Vital warning systems on the Deepwater Horizon oil rig were switched off at the time of the explosion in order to spare workers being woken by false alarms, a federal investigation has heard. ... Williams said he discovered that the physical alarm system had been disabled a full year before the disaster.
Deepwater Horizon alarms were switched off ‘to help workers sleep’
Also referencing back to alarm priorities, they needed (if they didn’t) to differentiate between alarms that the kitchen door had been left open or whatever, and the ones that indicated that there was a dangerous gas leak and other truly hazardous conditions. It was reported that the sensors detected the gas leak and other emergency conditions well in advance of the explosion and fire, but the key had been turned to “inhibit alarms,” so the klaxons were not sounded, and people were not alerted to the danger until the first explosion.

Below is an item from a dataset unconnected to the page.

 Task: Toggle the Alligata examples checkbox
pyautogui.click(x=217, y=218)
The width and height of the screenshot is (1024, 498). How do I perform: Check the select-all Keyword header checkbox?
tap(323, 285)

It’s a Journey, Not a Destination
The trail to 100% uptime is more than just monitoring. New paradigms for building services, enabled by technologies like Docker, Kubernetes, and Argo, have transformed how people think about and build services. At its best, machines, racks, and even data centers can fail and have no impact. At the other end of the spectrum, due to epiphenomena arising from the interactions of systems of immense complexity, a few machines hitting an OS limit on the number of concurrent threads can take down a bunch of Amazon East.

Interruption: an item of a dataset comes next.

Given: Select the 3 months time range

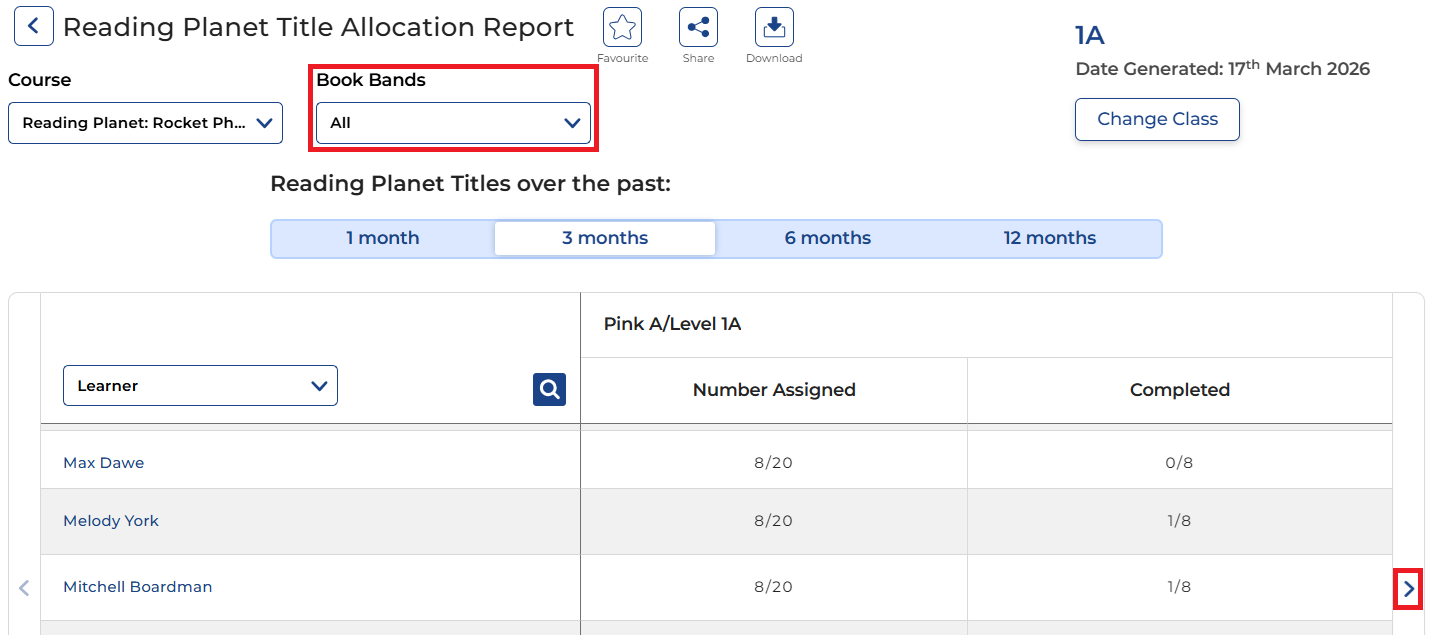Looking at the screenshot, I should click(x=605, y=238).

If your user base and/or your datasets or whatever are growing, then your systems are being asked to do more every day than they’ve ever done before, and something, somewhere, will get stressed and eventually break. Or something will just break because it breaks.
Your engineering organization has to be committed, through and through, to architecting and building things that work and to keeping them working. There is a cultural aspect as well. Creating a blameless culture, and why that’s desirable, will perhaps be a topic for a future blog post.
Clearly, it’s really hard to keep things working if you don’t know whether or not they’re working.
In this post, I’ve provided some lessons from monitoring the real world and the virtual world; in particular, the value of watchdog timers as applied to a pure software stack. Our watchdog timers have caught and continue to catch so many problems that we would never consider doing without them. Your organization, large or small, will benefit from adopting watchdog timers as one arrow in your quiver on your trail of providing reliable services.